▶ [Extracted entries]:

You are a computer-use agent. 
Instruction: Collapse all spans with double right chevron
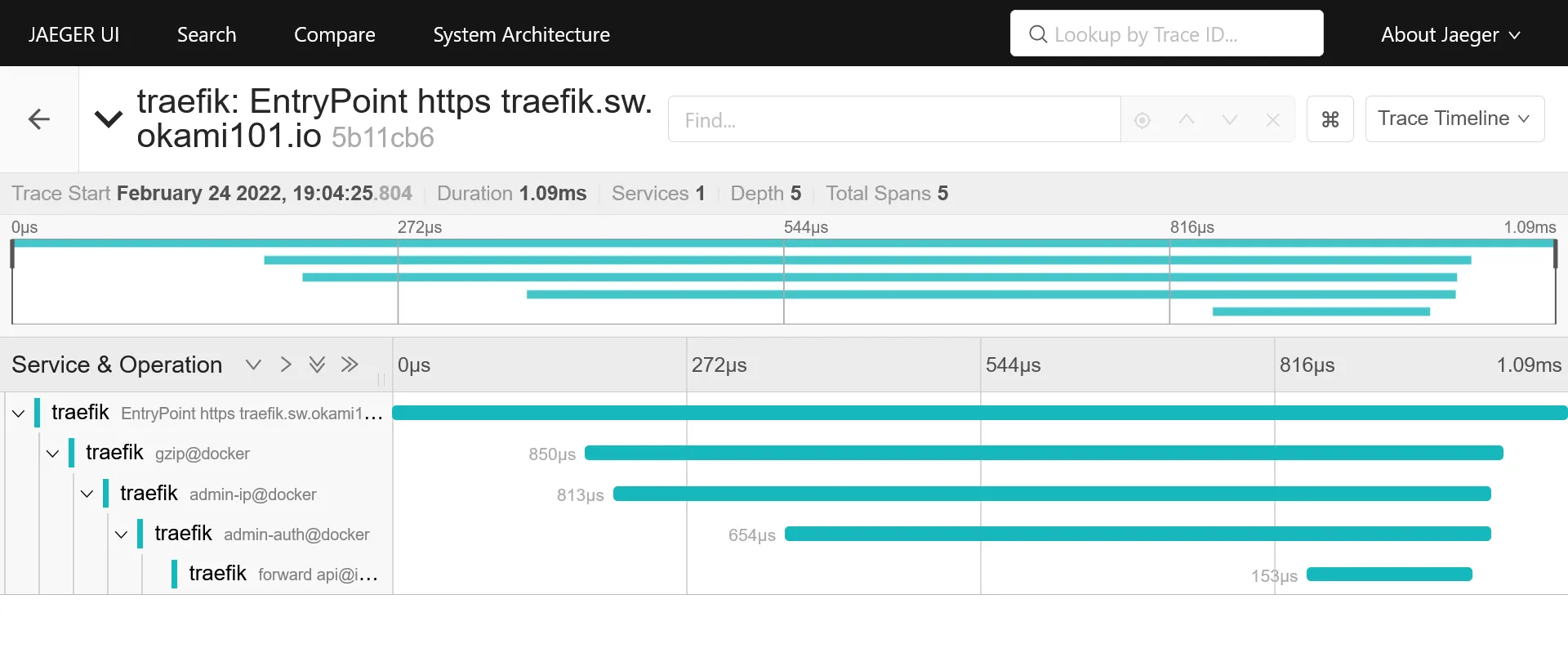(350, 365)
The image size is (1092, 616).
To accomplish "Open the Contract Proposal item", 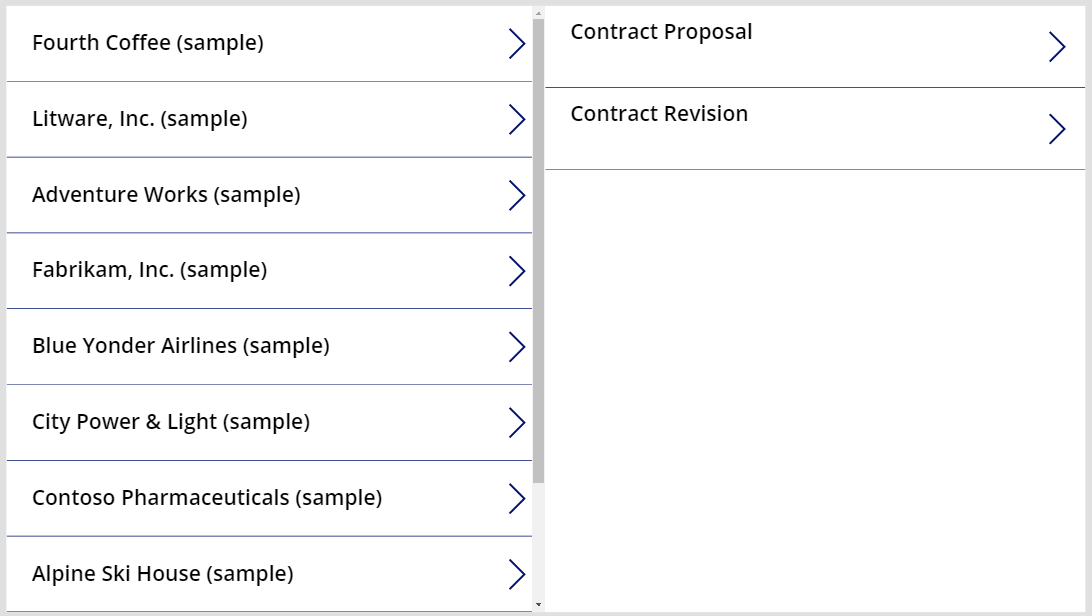I will pyautogui.click(x=661, y=32).
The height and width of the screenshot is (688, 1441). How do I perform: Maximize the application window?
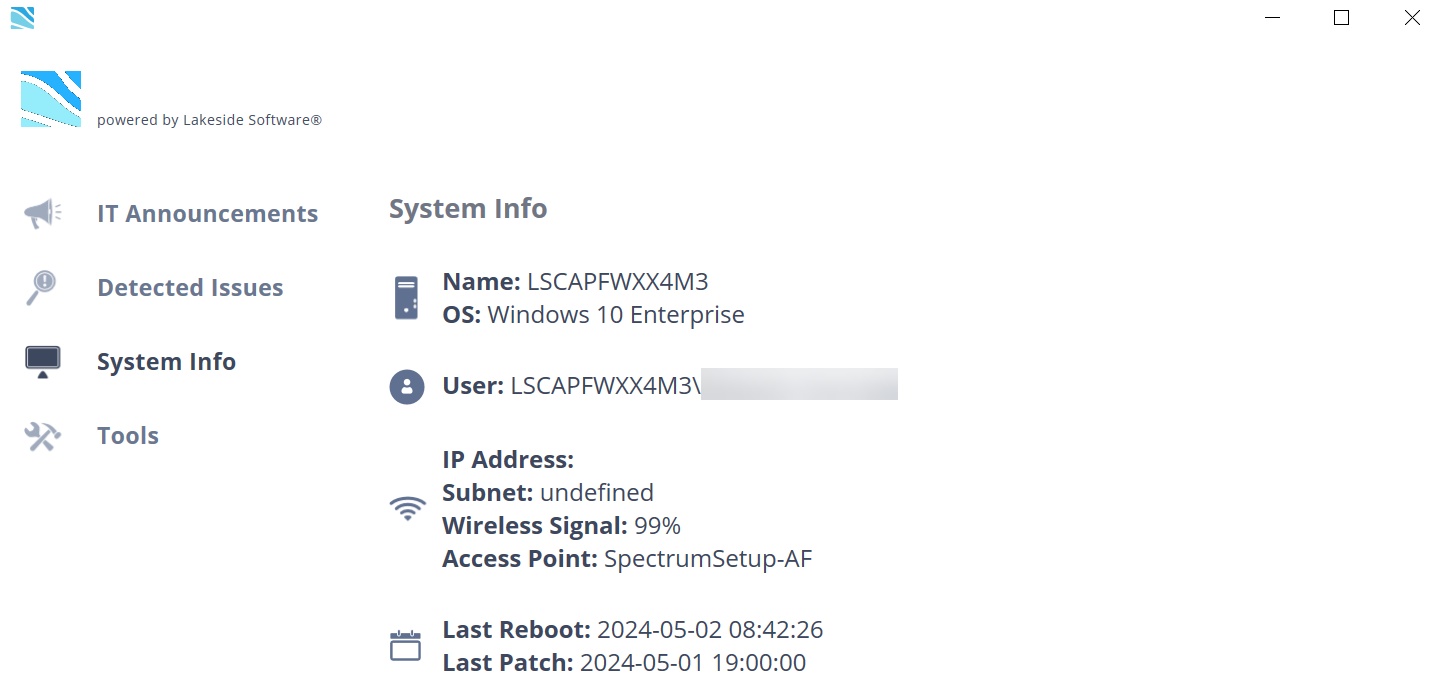point(1342,17)
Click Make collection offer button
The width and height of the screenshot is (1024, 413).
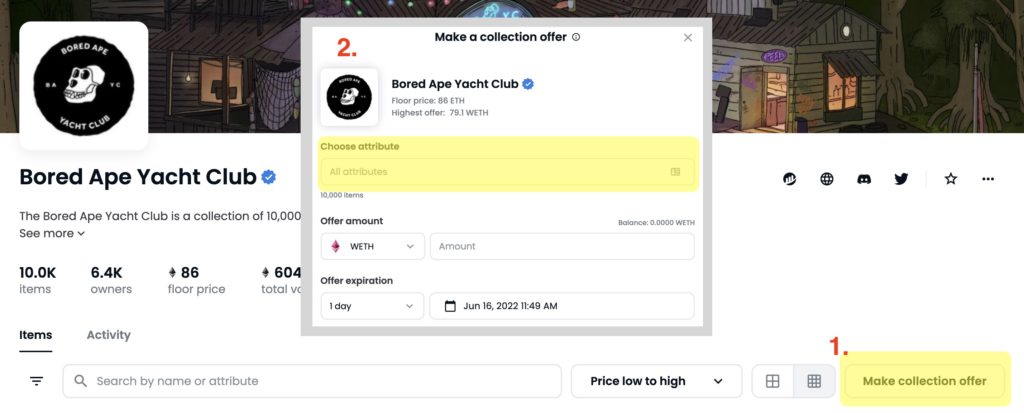924,381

▶ [Given exercise]:
Rewrite the lines of the listing from the one containing "The height and" through the end of the listing, both included, replacing "screenshot" with "screen capture" and leaving everything else unchanged. Omit the pictures from your answer.

▶ [Result of the task]:
The height and width of the screen capture is (688, 1441). How do I perform: Maximize the application window?
point(1342,17)
Click Make collection offer button
The width and height of the screen capture is (1024, 413).
924,381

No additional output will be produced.